EXTRAIT FOURNI =>

• • • • •

L'outillage du Bois-du-Rocher est essentiellement en grès lustré (le silex est quasi absent et le quartz ne représente guère plus de 1%). Le débitage levallois est peu développé. L'outillage "bifacial" est essentiellement réalisé à partir d'éclats ; il est composé de bifaces vrais et de pièces dont la totalité des bords n'est pas retouchée (bifaces partiels). En outre le procédé de façonnement, de type "plano-convexe", aboutit souvent à des outils proches des racloirs à retouche biface. Le reste de l'outillage du Bois-du-Rocher est, dans l'ensemble, plus fruste. Les racloirs, la plupart façonnés sur un seul bord (racloirs simples), sont moyennement représentés ; ceux à retouches sur face plane sont nombreux. Les outils de type Paléolithique supérieur (grattoirs, burins...) sont assez fréquents. Les encoches et les denticulés sont abondants.

Une succession de campagnes de fouilles (de 1974 à 1977) a permis de connaître la structure du gisement de Kervouster. L'intérêt le plus évident fut de révéler une succession de niveaux d'occupation stratifiés, au travers desquels put être discernée une évolution des outillages lithiques.

• • • • •

CONSIGNE =>
Poursuivez le texte sur les outillages lithiques du Bois-du-Rocher et de Kervouster après sa dernière phrase. Les lignes qui suivent constituent un matériau distinct du texte.

EXTRAITS DE DONNÉES =>

• • • • •

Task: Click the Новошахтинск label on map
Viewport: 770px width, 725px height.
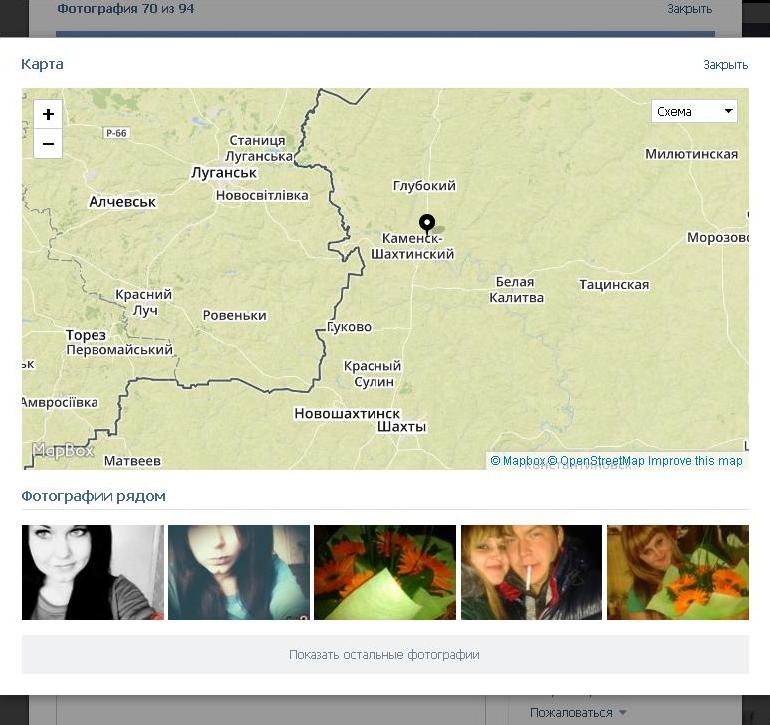Action: pyautogui.click(x=346, y=413)
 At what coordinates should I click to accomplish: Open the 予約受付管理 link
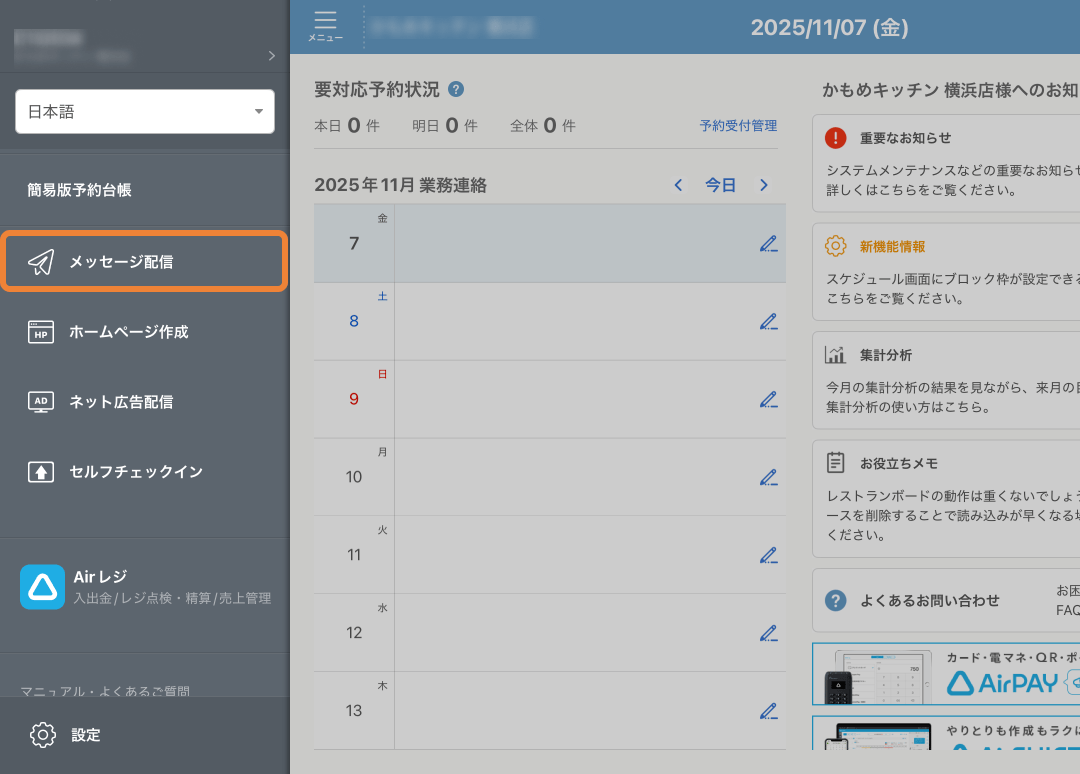[738, 126]
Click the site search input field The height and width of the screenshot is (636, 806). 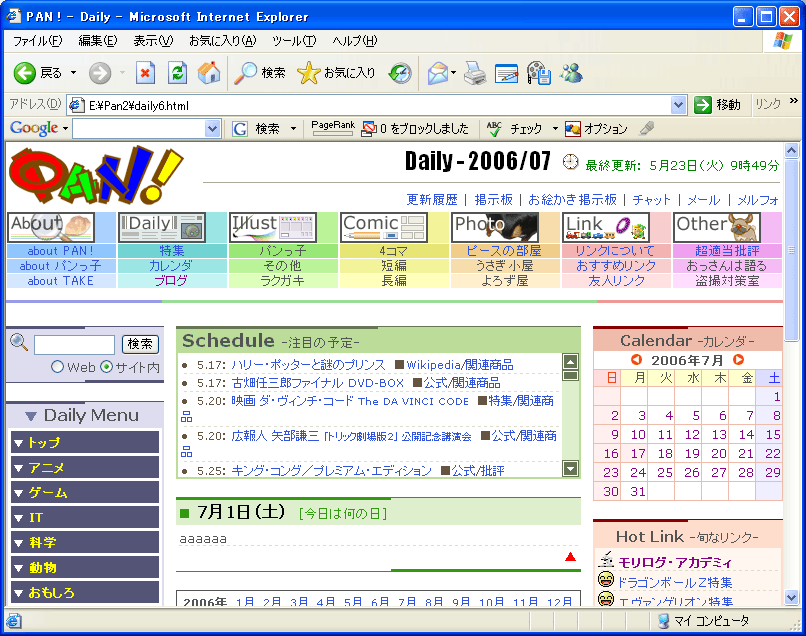coord(74,345)
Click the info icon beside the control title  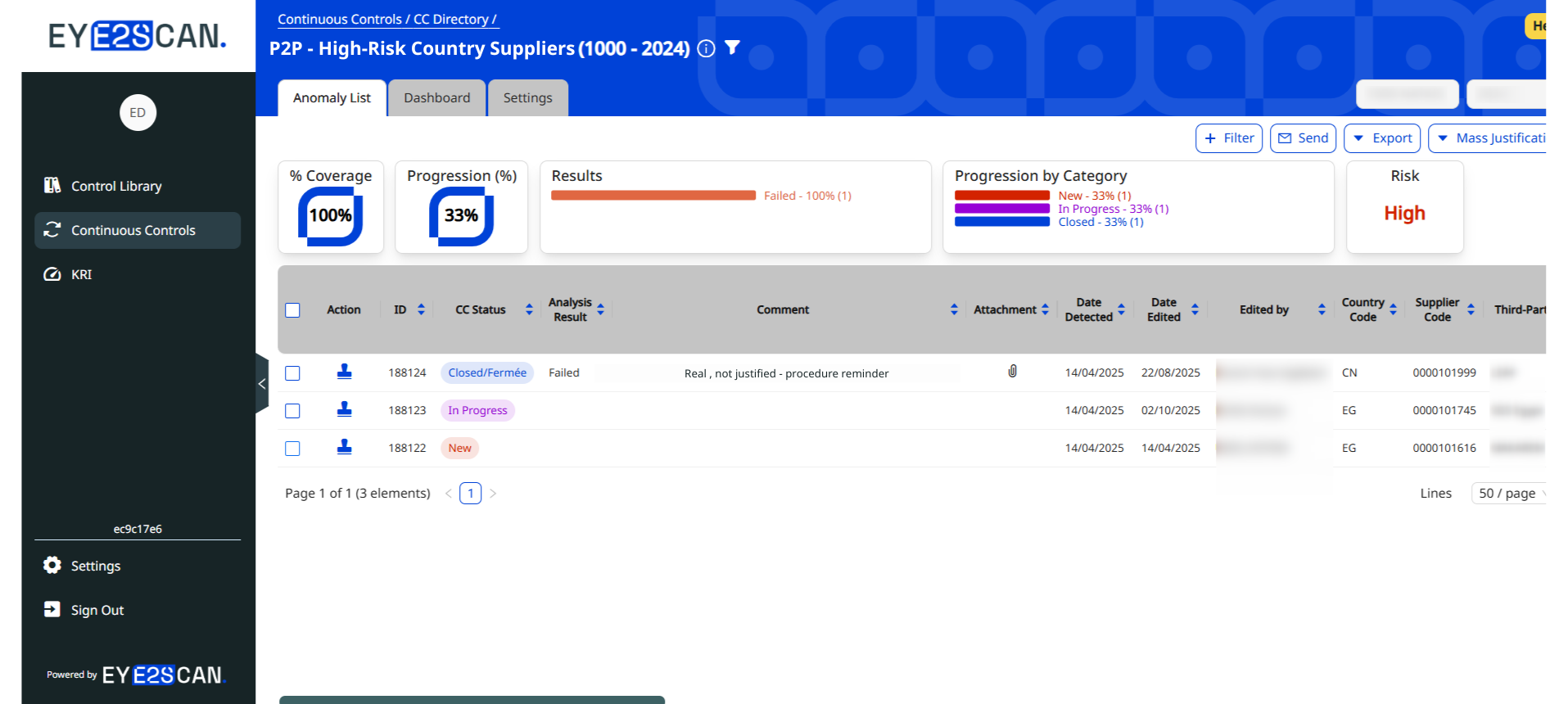(x=706, y=49)
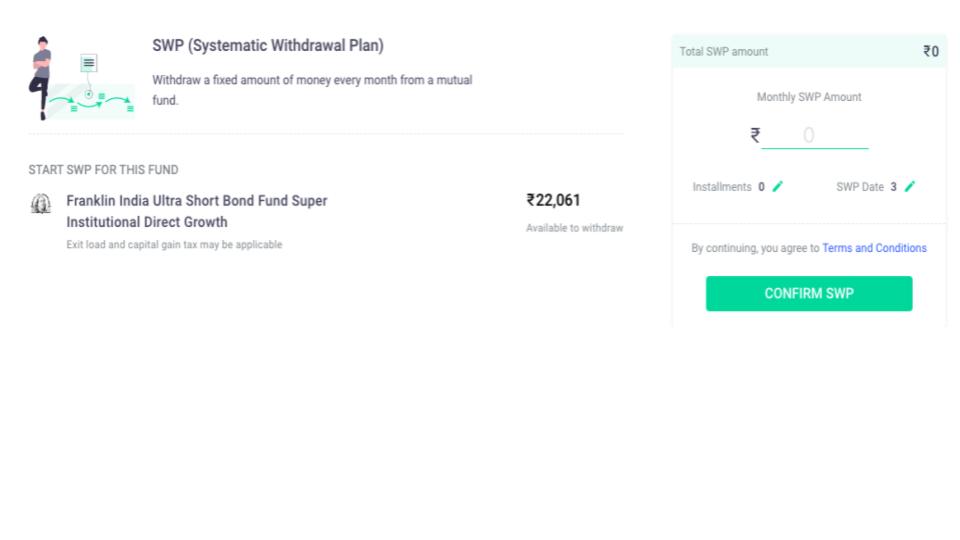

• • • • •

RÉPONSE RÉDIGÉE =>
Le site de Tréissény (Kerlouan, Finistère) se trouve aujourd'hui sous le niveau des plus hautes mers. L'habitat paléolithique se place donc dans une phase régressive. Il était installé sur le sable d'une plage ancienne dont l'âge remonte au dernier interglaciaire sensu lato (cf Formation de la Haute-Ville : stade isotopique 5, entre 125000 et 75000 ans). L'industrie, en silex cette fois, est caractérisée par des outils bifaciaux faits sur éclats ou fragments de galets, souvent de petites dimensions. Ces pièces, bifaces partiels ou racloirs à retouche biface, représentent près de 30% de l'outillage ; leurs contours sont principalement ovalaires, amygdaloïdes et cordiformes. Un trait particulièrement intéressant est la présence de pièces à tendance foliacée. Le reste de l'industrie est de médiocre facture, comprenant surtout des racloirs et fort peu d'encoches et de denticulés.

La station de Traou-an-Arcouest (Ploubazlanec, Côtes-d'Armor) est également en situation d'estran. La matière constituant l'industrie est le microgranite et le silex, avec accessoirement la dolérite, le tuf, le quartz, le grès et les phtanites. L'outillage bifacial est le mieux connu, dominé ici encore par les produits ovalaires, cordiformes et amygdaloïdes. L'existence d'un biface trouvé en place dans la falaise permet de proposer une datation géologique (début du stade isotopique 3, vers 60000 ans).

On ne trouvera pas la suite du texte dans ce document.